**EXCERPTED PASSAGE:**
§
James Franck

James Franck

James Franck was born in Hamburg, Germany, on 26th August, 1882. He studied at the University of Heildelberg before obtaining his doctorate from the University of Berlin in 1906.

Franck stayed in Berlin and with Gustav Hertz carried out experiments where they bombarded mercury atoms with electrons and traced the energy changes that resulted from the collisions. Their experiments helped to substantiate they theory put forward by Nils Bohr that an atom can absorb internal energy only in precise and definite amounts.

During the First World War Franck served in the German Army and after the war he became professor of experimental physics at Gottingen.

A strong opponent of Adolf Hitler Franck left Nazi Germany in 1933. He emigrated to the United States where he became professor of the University of Chicago in 1938.

In 1943 Franck joined the Manhattan Project at Los Alamos. Over the next few years he worked with Robert Oppenheimer, Edward Teller, Enrico Fermi, Rudolf Peierls, Felix Bloch, David Bohm, Otto Frisch, James Chadwick, Emilio Segre, Eugene Wigner, Leo Szilard and Klaus Fuchs in developing the atom bombs.
§
**EXERCISE DATA:**
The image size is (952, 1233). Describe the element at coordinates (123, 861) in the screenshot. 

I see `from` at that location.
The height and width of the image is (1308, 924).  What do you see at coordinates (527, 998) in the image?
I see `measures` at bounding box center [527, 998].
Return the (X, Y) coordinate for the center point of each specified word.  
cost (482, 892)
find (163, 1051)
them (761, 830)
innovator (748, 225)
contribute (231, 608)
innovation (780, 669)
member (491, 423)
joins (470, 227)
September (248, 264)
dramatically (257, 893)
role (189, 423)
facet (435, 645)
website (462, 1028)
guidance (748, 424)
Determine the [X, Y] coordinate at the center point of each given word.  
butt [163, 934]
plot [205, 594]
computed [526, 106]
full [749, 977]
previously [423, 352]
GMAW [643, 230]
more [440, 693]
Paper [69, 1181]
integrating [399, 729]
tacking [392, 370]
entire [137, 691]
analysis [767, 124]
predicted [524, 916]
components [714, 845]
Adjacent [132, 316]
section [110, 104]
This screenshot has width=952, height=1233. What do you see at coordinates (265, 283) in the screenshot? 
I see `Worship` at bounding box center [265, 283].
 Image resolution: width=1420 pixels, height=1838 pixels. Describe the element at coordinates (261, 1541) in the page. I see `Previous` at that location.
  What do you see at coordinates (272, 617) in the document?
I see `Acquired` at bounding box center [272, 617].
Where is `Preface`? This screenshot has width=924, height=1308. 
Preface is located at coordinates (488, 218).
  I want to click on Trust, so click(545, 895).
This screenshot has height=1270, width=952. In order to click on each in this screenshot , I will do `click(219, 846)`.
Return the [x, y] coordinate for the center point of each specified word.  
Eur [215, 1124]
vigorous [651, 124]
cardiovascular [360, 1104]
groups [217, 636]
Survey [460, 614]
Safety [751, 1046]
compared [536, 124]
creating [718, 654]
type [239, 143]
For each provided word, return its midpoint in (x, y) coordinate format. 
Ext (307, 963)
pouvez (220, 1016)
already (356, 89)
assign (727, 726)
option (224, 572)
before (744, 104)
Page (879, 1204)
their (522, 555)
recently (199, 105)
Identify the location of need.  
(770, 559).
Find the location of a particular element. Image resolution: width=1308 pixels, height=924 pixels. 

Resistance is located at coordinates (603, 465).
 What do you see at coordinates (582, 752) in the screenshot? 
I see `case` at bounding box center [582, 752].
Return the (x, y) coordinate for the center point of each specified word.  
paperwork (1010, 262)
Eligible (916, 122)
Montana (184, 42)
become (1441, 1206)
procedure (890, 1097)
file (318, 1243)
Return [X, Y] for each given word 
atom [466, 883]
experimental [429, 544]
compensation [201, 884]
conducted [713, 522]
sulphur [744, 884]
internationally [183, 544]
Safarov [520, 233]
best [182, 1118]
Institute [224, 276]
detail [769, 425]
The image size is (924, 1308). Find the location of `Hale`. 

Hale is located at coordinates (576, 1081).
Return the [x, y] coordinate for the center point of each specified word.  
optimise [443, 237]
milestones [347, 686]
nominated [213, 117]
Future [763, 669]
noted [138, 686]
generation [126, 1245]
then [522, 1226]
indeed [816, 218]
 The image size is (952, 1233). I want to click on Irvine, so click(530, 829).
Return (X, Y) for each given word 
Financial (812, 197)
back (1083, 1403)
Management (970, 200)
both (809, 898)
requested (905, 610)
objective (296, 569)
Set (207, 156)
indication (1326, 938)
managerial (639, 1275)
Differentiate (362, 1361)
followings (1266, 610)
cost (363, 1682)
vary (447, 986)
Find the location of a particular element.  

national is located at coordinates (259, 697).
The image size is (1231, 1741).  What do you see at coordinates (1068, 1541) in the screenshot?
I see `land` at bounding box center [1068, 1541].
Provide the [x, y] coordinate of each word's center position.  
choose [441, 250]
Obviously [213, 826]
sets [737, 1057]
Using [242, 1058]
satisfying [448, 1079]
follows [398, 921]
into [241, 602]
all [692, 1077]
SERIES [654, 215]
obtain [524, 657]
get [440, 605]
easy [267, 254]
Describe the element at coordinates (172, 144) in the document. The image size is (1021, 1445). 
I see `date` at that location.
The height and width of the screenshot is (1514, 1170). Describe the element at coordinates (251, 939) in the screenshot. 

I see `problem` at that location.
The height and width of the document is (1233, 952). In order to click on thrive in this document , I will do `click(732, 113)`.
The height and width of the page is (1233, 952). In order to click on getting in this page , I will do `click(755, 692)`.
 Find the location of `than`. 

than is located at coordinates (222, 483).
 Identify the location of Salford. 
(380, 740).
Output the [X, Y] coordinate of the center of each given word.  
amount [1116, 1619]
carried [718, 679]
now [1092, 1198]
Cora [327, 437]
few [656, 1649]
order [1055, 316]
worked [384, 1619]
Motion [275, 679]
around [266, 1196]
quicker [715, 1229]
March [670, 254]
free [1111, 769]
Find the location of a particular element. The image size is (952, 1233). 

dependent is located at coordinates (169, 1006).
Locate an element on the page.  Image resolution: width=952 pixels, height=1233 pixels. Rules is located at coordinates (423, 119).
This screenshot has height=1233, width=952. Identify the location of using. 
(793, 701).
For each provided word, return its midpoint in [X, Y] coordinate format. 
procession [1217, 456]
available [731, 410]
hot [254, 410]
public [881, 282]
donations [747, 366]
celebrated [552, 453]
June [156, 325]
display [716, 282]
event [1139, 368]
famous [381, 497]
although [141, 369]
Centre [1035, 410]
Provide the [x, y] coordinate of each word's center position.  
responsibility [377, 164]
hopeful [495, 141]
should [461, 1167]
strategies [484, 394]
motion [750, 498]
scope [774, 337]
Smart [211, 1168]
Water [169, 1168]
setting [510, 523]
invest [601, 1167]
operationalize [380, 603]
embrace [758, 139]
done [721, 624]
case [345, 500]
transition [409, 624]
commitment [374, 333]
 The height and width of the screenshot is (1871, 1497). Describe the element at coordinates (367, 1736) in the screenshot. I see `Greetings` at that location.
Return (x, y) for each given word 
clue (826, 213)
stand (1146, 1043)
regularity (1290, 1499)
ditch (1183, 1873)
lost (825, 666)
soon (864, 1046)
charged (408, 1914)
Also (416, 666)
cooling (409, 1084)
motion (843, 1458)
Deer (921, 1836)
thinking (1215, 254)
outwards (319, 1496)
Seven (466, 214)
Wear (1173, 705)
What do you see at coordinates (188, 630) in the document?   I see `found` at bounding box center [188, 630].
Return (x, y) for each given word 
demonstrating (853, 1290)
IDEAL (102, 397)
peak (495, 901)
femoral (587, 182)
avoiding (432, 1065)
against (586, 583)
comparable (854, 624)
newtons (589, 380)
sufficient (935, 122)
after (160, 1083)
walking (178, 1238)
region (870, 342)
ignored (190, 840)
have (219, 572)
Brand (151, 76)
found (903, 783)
§
According to the James Franck biography, in what year did Franck become a professor at the University of Chicago? This listing has nothing to do with the James Franck biography.

**PROBLEM SOLUTION:** 1938